We eventually got our data recovered but at a price.
We store a lot of critical data on the HD namely 4K videos and large audio files from our production house. More precisely once the projects are completed the Final Cut is stored on this server.
Now we would like to build our own NAS and in such a configuration that we have a back up always present.
Presently we have 4x2TB and 2x3TB drives.
I believe Raid 1 (mirror) would provide this functionality what I would like to know is
1) How many drives can i install into this system? (including the drives for mirror)
2) What is the system configuration needed to support this plan?
RAID 1 mirror is a very good way for protecting your data, you can pretty much install as much drives as you need, depending on what time of RAID system
you're going to use. On board RAID with your motherboard will support as many drives it offers in the SATA ports, so if you have 6 ports on your motherboard then you will be able to have 6 drives available to be put in RAID of your choice, however an external RAID card is a better choice - it's a lot more expensive but usually offers better speeds, better reliability compared to motherboard inbuilt RAID controllers and allows you to connect more drives depending on the card you have.
The benefit of an external card is, if your motherboard crashed or just stuffs up as an example, you can simply just take the RAID card out and put it in another motherboard/computer and have all your DATA still their exactly how it was. Using a motherboard RAID and if i fails all your DATA is still there although you can't use it because in order to put in a new drive to a computer you must always reformat so you would lose your data, unless you can take it to a special data recovery place but it would be very pricy and you would be better of just paying extra for a RAID card.
You can have a good RAID card but all your components need to be fairly good as well. I currently do a lot of video editing myself and I'm building a new system more of a server than A NAS but they can be seen as fairly similar things. You would need good HDD and decent internet connection if you are going to be moving 4k files. FI the Buffalo NAS was good for you building you own system will give you better performance and reliability, I can guarantee that
It was most insightful and answered many of my questions.
You mentioned that Buffalo NAS was good for a system but it is exactly the reason why i am building the NAS. It was configured in RAID5 and the raid got corrupted and it was most difficult to get it fixed and data recovered not to mention it was expensive as well.
I have a few more doubts regarding the specs.
1) Which processor would be optimized for this job?
2) How much DDR3 RAM would i need?
3) I plan to format the 4 x 2TB HDD from the buffalo NAS and use the same in this system and i also have 2 x 3TB WD drives. Is it a good idea to mix drives from different companies?
Do you have a particular budget for building the NAS/Server?

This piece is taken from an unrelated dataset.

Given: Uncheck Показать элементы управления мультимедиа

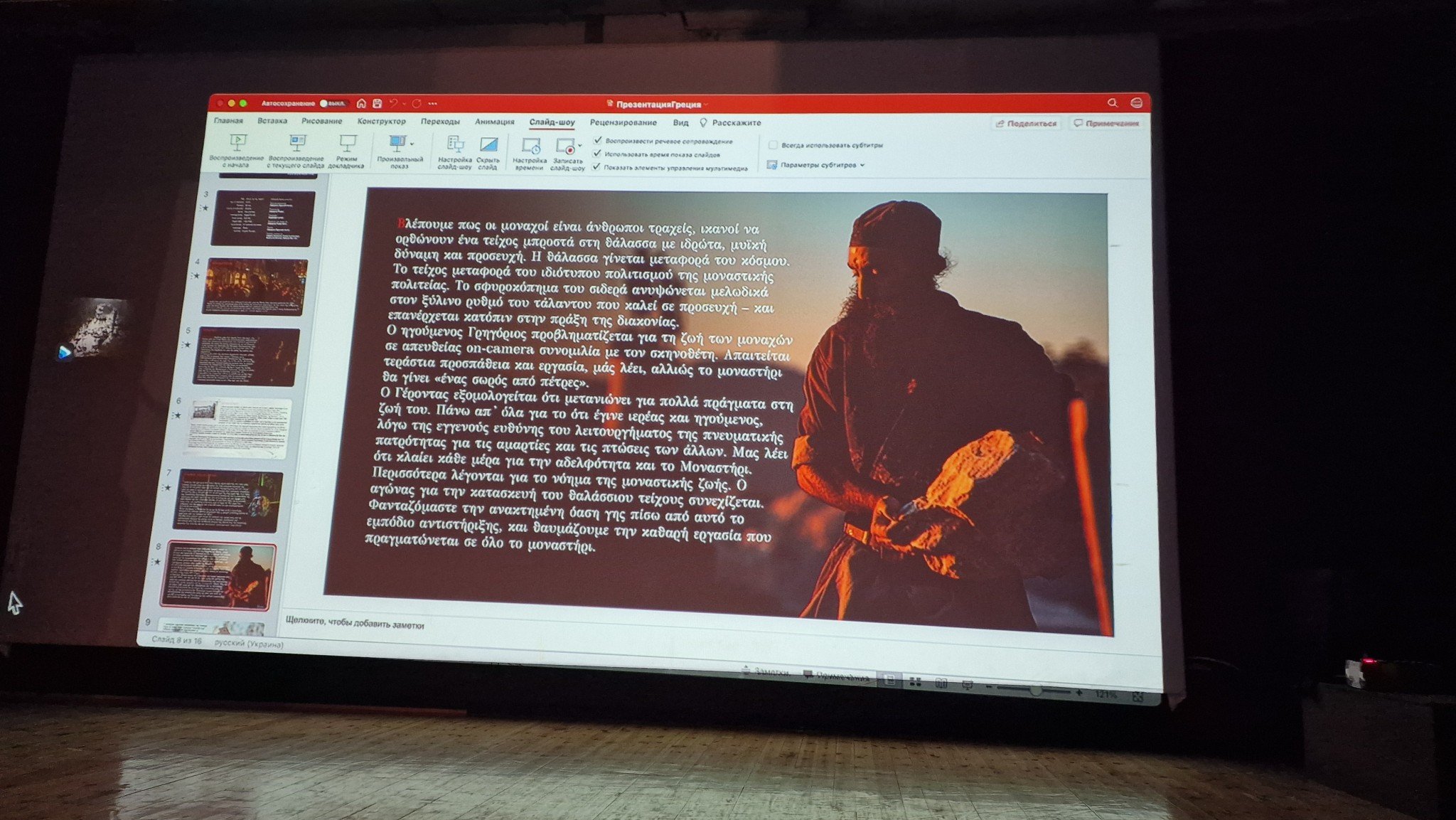Looking at the screenshot, I should tap(597, 167).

RAID 5 is still a very good raid option.
Usually 4GB memory is common and enough for most people, however I have 8GB ram in my system and
I may upgrade in the future. I'm guessing this is for a company that you work for, you might want to take a look at
ECC memory compared to standard memory as it has "Error Checking". This memory is often used in servers although
memory failures are very rare. 4GB will do although to make it future proof and provide rock solid performance 8GB+ would be good.
Assuming you know, RAM or memory is only needed when the CPU is processing, so if not many calculations are going to be done, it's more dependant
on your HDD, LAN connection.
Since the NAS will be transferring large files, you need to have a pretty good RAID Card, preferably with on-board cache, as
you might seem some with 256, 512mb etc. The RAID card will need to work a lot harder when compared to other RAID'S such as
RAID 1 "mirror"-that is what I use and I find that it does it for me, although RAID 5 is better if you have a good RAID card.
An intel xeon E3 series should do you well, as they're made for servers, you could save a lot of money and get better performance with consumer level
components however, server parts are made for reliability, as you said your RAID 5 got corrupted so have excellent parts will sure be worth the investment.
It's fine to mix drives, are they normal drives . Seagate Barracuda, WD -blue-black-green?
Server HDD are made to transfer files 24/7, so you may want to look at those although they are $$$, however
having RAID normal drives should be fine. If the HDD are from fairly good companies, hitachi, seagate, western digital etc it should be fine
however using the same drive size and manufacturer is usually recommended. I personally have different drives, and it all works fine.
WD Green drives are known to "fall out" or not able to becoming detected in RAID arrays.
Buffalo NAS and other NAS, are usually cheaper and often do a fairly good job, but buying/building actual NAS/Server will generally provide
better redundancy and reliability, it's going to cost more although the most important thing is the data so it's worth spending.